One of Australia’s leading property analysts is predicting price falls of up to 10 per cent in the east coast capitals as the housing boom starts rolling over.
The latest property price figures from CoreLogic point to a fall nationally during May, led by the previously booming markets of Sydney and Melbourne.
The company’s head of research Tim Lawless told ABC News that May is generally a weaker month for prices as the laggards of the autumn selling season are sold.
“If we adjust for seasonality in our series, it looks like the monthly result is probably up about 0.1 per cent and the quarterly result probably 1.3 per cent,” he said.
However, Mr Lawless also observed that leading indicators of real estate activity were also showing signs of slowing, with a moderation in mortgage activity, more properties listed for sale and a dip from previously very high auction clearance rates.
Another leading property analyst, Louis Christopher from SQM Research, wrote earlier in the week about a rising trend in unreported auctions – as auction clearance data rely on agent reports of sales, this could indicate that the proportion of properties being sold is lower than the headline suggests.

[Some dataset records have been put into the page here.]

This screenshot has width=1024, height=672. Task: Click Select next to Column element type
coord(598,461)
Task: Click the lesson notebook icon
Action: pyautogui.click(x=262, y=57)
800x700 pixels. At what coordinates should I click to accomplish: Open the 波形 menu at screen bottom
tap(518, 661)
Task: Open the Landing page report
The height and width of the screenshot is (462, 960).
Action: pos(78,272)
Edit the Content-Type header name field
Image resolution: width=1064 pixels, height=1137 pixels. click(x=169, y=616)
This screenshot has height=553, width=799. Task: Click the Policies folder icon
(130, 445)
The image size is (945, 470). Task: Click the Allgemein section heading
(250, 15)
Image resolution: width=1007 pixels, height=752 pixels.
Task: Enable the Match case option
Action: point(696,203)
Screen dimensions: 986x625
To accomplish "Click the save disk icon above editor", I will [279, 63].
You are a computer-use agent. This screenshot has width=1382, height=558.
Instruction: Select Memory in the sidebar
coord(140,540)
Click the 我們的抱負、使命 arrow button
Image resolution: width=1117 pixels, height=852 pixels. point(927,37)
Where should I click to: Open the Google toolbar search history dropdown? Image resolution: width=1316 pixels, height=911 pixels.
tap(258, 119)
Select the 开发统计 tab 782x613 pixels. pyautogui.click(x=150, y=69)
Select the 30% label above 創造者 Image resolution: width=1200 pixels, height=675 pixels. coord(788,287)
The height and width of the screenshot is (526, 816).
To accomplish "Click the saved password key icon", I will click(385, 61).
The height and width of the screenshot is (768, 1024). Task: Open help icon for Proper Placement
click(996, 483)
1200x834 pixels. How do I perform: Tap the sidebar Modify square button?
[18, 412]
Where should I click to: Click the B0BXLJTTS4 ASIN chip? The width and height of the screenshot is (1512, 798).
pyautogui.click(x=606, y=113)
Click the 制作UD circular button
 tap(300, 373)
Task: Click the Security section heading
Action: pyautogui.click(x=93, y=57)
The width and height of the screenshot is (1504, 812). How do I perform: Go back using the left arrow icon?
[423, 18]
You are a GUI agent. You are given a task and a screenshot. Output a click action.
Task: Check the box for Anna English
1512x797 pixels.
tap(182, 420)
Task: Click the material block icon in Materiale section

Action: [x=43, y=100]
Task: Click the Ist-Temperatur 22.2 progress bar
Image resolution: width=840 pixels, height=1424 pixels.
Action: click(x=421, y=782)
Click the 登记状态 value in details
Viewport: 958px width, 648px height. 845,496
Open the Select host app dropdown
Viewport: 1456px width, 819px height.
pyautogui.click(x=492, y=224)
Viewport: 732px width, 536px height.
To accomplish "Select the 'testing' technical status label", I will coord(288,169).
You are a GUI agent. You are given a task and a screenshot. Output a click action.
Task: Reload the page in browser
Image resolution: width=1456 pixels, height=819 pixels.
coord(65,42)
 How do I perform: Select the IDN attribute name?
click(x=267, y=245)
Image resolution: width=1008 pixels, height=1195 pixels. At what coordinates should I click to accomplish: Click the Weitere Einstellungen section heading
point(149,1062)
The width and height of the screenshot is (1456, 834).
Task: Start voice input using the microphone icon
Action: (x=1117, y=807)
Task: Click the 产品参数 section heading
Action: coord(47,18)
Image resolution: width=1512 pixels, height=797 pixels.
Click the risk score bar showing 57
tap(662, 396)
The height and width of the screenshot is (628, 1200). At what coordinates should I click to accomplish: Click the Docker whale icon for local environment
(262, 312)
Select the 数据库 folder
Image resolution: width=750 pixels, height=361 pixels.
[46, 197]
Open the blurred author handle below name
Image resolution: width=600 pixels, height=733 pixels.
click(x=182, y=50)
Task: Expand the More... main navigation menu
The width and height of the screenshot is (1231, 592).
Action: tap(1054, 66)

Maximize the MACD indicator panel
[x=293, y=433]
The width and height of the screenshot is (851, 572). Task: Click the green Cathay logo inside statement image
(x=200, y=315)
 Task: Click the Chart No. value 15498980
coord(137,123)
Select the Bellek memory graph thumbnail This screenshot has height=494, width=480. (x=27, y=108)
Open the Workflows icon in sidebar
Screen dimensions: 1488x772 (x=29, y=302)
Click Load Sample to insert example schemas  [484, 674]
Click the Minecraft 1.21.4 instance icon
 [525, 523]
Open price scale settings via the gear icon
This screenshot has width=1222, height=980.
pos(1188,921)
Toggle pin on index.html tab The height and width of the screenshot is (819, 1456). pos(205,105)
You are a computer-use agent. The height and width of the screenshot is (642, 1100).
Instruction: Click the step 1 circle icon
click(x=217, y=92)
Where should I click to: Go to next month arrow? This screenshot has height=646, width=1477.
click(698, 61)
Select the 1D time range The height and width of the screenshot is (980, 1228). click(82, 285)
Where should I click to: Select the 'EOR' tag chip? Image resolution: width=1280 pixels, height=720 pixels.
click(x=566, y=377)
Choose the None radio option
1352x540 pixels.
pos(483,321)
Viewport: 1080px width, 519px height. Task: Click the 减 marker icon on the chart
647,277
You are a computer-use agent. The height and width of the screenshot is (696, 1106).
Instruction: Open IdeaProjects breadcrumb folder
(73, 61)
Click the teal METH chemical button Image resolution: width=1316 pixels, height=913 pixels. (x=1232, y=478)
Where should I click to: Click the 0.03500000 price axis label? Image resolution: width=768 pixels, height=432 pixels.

Mr Lawless said the weaker trends likely reflect reduced investor activity in the market, as regulators push banks to cut lending to that sector.
“There are a lot of changes around credit policies from the lenders and, of course, the new macroprudential requirements to reduce interest-only lending are affecting investment demand,” he told the ABC.
“In fact, since August last year, we’ve seen investor mortgage rates for variable loans rise by about 25 basis points, so essentially a default rate hike.”
Sydney ‘more exposed’ to housing market ‘correction’
Mr Lawless observed that Sydney, which had seen the steepest price growth of around 75 per cent over the past five years, was showing the strongest signs of weakening.
“It does look like Sydney is more exposed to a slowdown in investment activity,” he observed.
However, Mr Lawless is not amongst those predicting this slowdown to turn into a property market crash.
“Generally, very strong growth periods are followed by some level of correction,” he argued.
“The correction typically lasts around 18 to 24 months and we see values fall somewhere between 2 and 10 per cent.
“And I can’t see any reason why this new cycle would be any different.
“We aren’t expecting any sort of crash in the Australian housing market.”